(Saved data entries)
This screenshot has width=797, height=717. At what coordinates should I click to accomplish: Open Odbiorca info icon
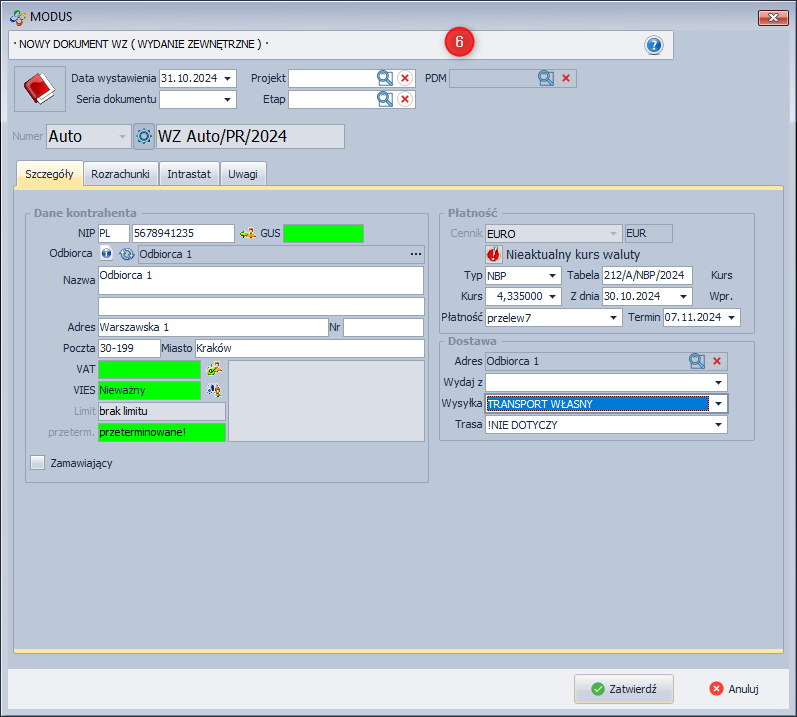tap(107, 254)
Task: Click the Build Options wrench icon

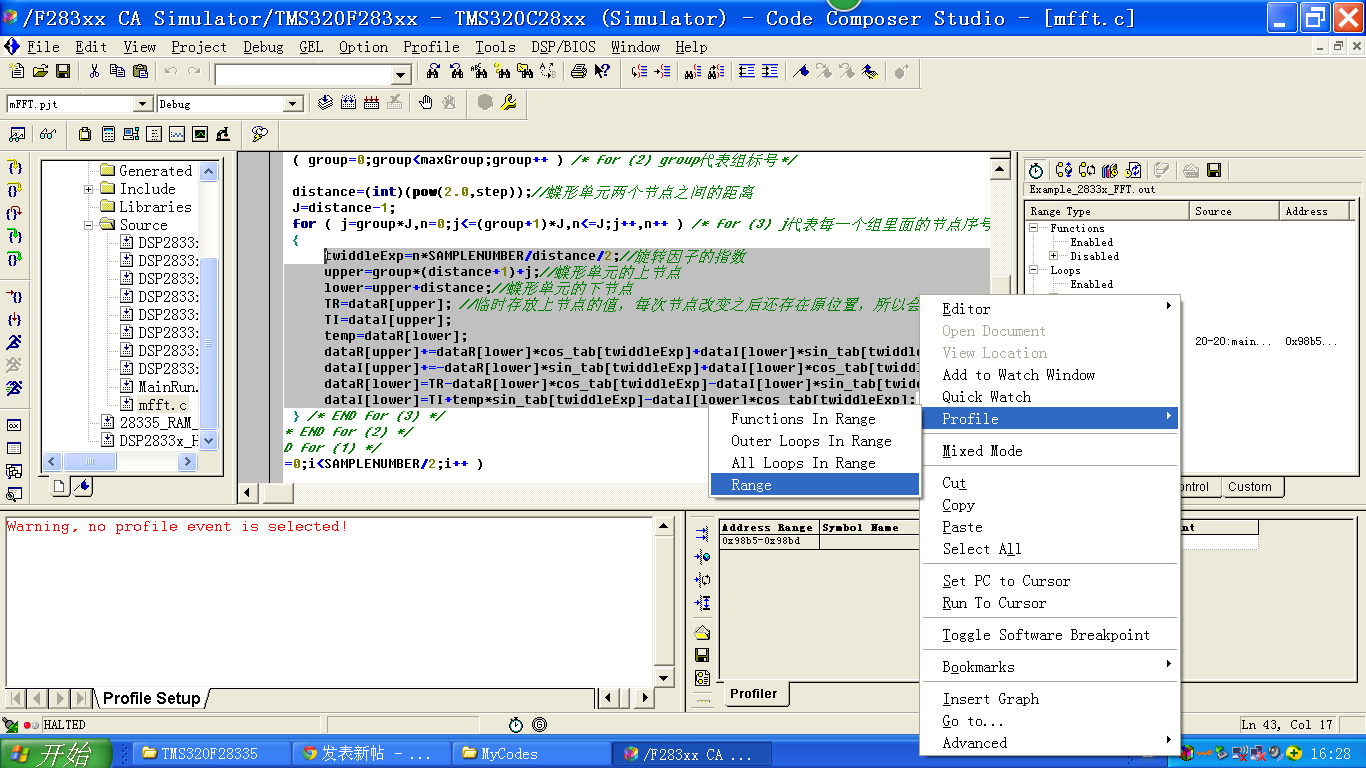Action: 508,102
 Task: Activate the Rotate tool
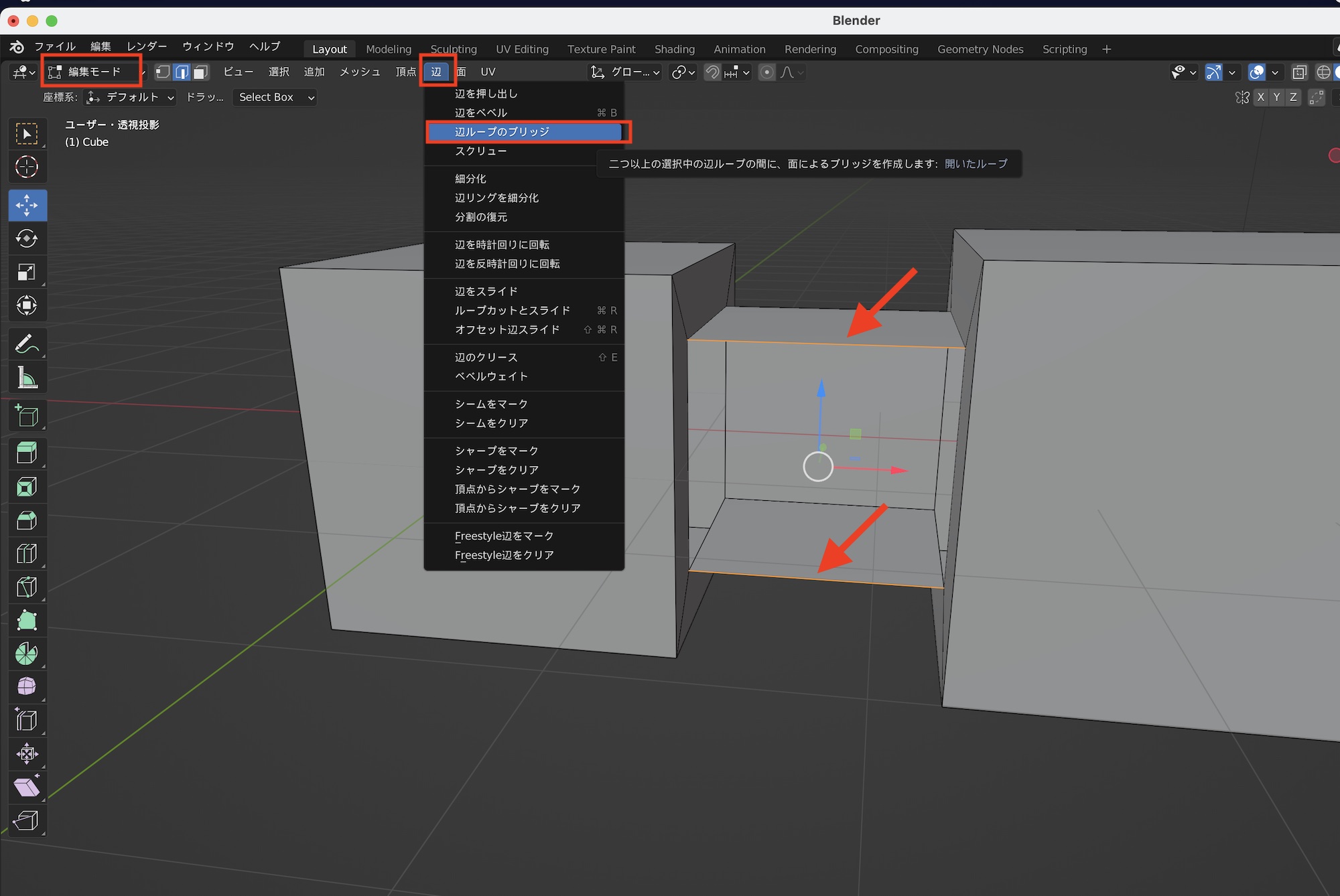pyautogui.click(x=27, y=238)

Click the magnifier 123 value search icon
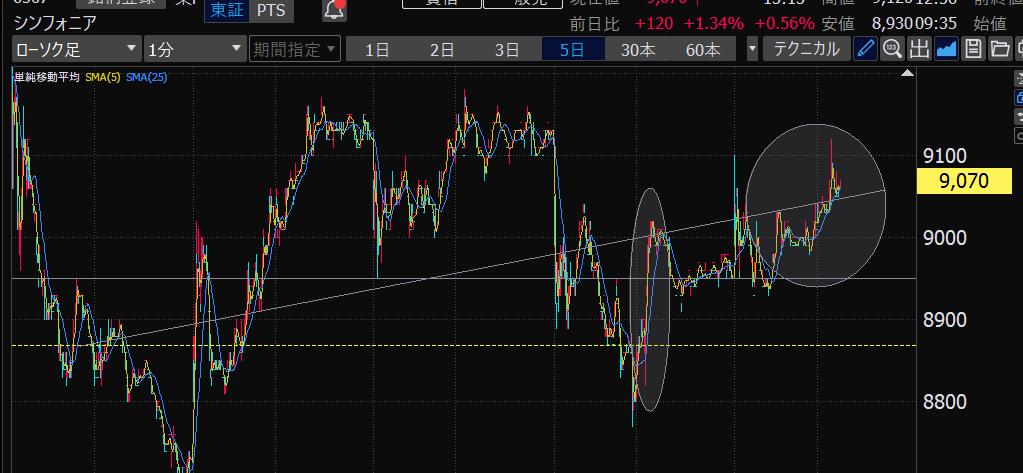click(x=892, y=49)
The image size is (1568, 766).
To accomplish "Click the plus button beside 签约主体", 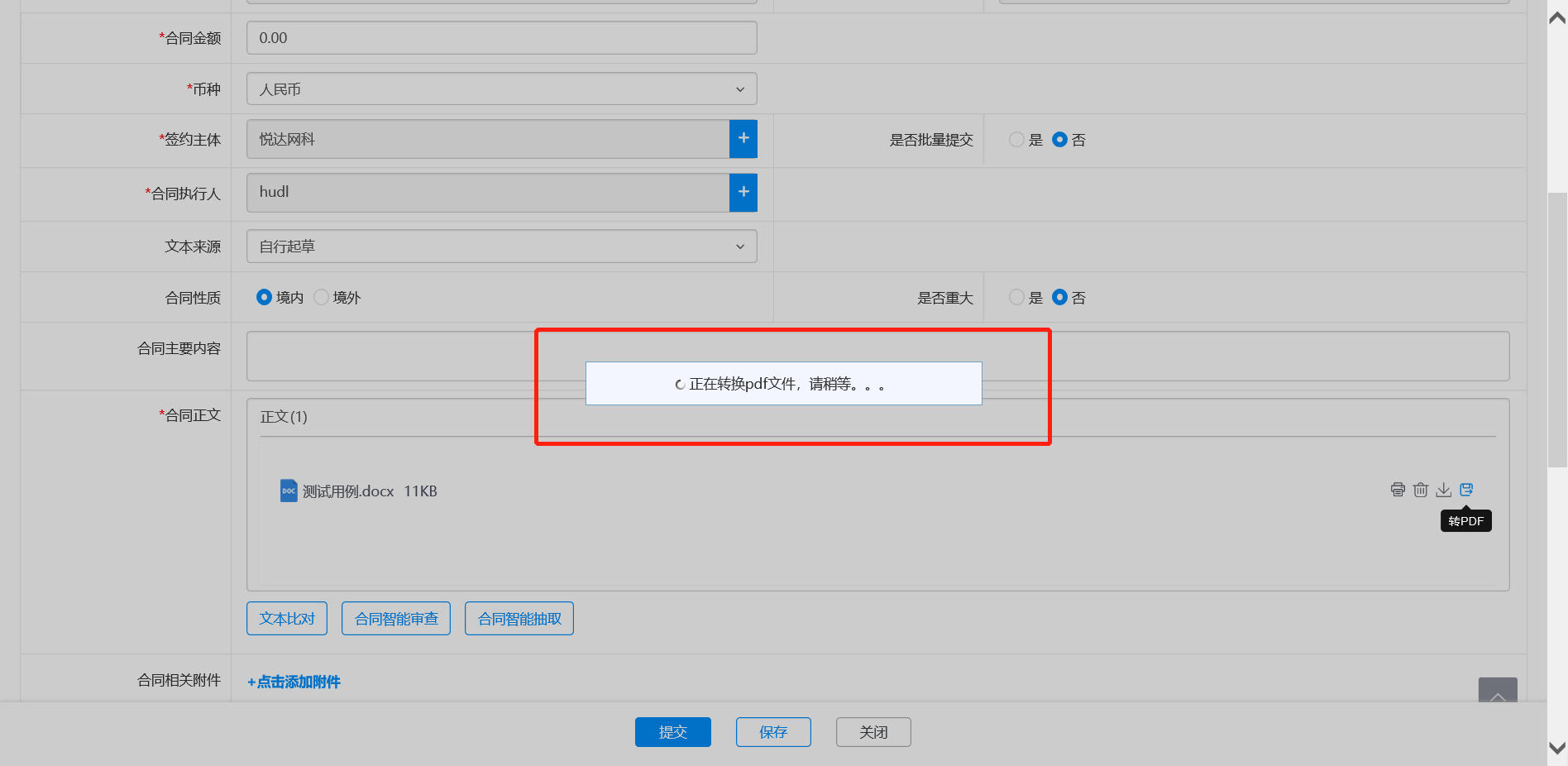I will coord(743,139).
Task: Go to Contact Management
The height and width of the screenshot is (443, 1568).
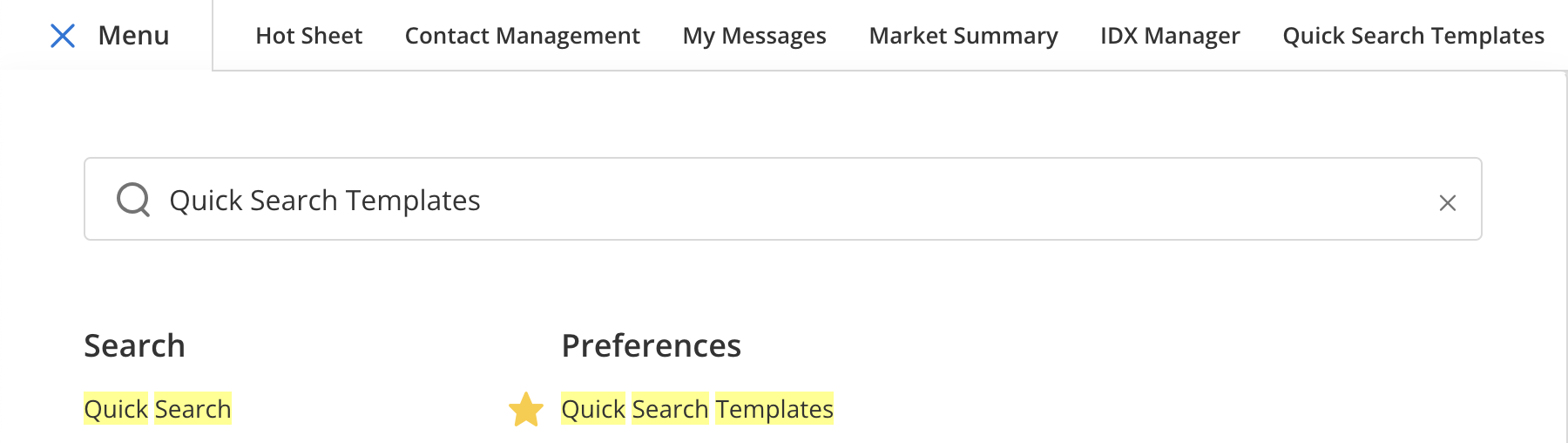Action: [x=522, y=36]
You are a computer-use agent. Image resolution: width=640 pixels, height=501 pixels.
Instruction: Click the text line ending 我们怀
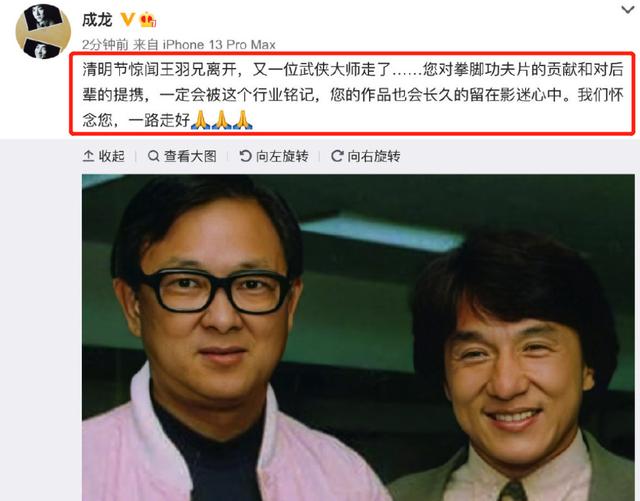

| Do this |
Starting with the line that contains "Task: Go to Contact Management" and going on through the end of the rows, rewrite those lines with "Contact Management" swapped for "Account Settings" and everything else left as it is. Leave the pictures out of the answer.

| Finished task |
Task: Go to Account Settings
The height and width of the screenshot is (443, 1568).
Action: [x=522, y=36]
You are a computer-use agent. Image resolution: width=640 pixels, height=501 pixels.
Instruction: Click the text line ending 我们怀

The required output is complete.